Research tells us a baby’s heartbeat begins just 21 days after conception. Considering the average baby needs about 280 days of development before it’s ready to be born, this information is mind-boggling. Something else astonishing about a pregnancy is that 2 beating hearts are enclosed in one person’s body. In the case of multiples, there are more.

Birgitta said that at her second ultrasound (at 12 weeks), the doctor began listening for her baby’s beating heart but first heard Birgitta’s. Its regular 60-something beats per minute represented a heart that had been working since poppy seed size within Birgitta, who had been within me, 22 years ago. Since that time it hasn’t shut down for even a few seconds and will probably beat millions of additional times in her future.

As the tech moved her wand across Birgitta’s tummy, gradually her own heartbeat faded and a different beat was heard, strong and steady like the first one but at a pace of 150-something beats per minute. Though small, it was already being faithful to its purpose.

We’ve all heard the expression, “two hearts beating as one,” used in reference to the bond of marriage or a close friendship. The 2 hearts beating inside Birgitta are in as close proximity as any two can be, literally inches apart, yet they’re distinctly separate. They’re definitely not beating as one. And though they’ll always be mother and child, they’ll remain two very different people throughout life.

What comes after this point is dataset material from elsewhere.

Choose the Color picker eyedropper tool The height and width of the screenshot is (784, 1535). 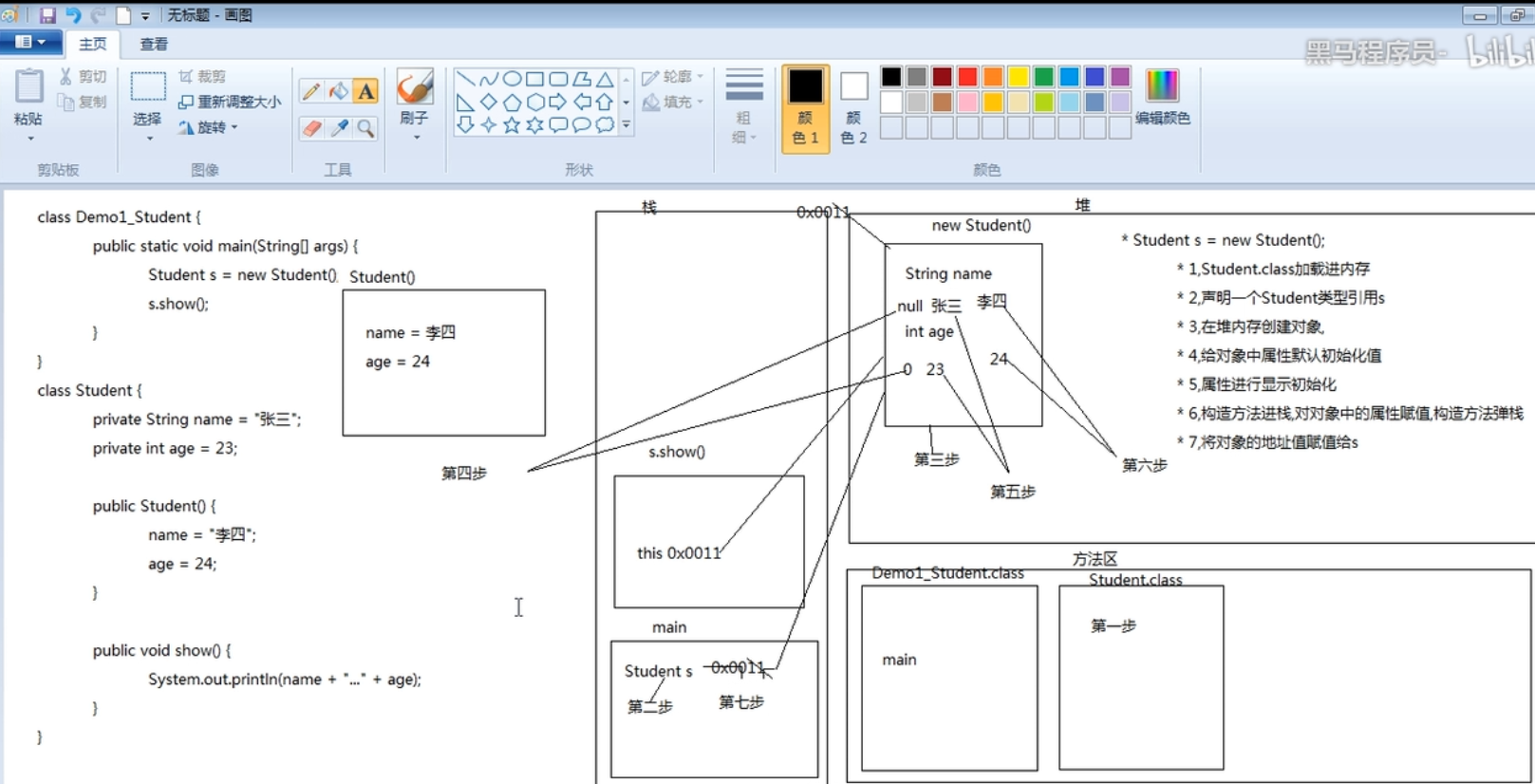(x=338, y=128)
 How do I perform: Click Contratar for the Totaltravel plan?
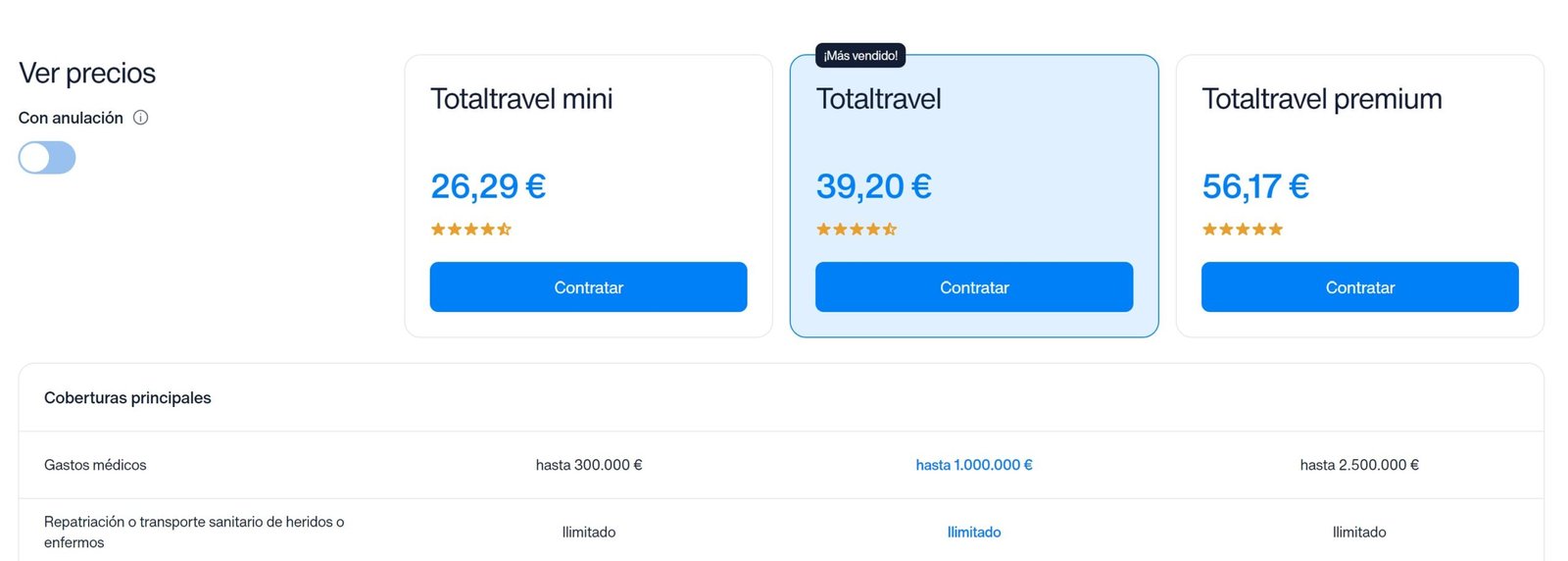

The Bible has a great deal to say about hearts, the most significant of which is the heart of God. What we learn is that he knows the secrets in our hearts, but regardless of what’s hiding there, he also knows we have a strong longing for him. He put it there when he made us in his image, and when we move to satisfy that longing, he is pleased.

In other words, our hearts beat for him, and his heart beats for us. If there was ever a golden opportunity to hope two hearts might beat as one, this would be it.

“The Lord searches every heart and understands every desire and every thought. If you seek him, he will be found by you.” (1 Chronicles 28:9)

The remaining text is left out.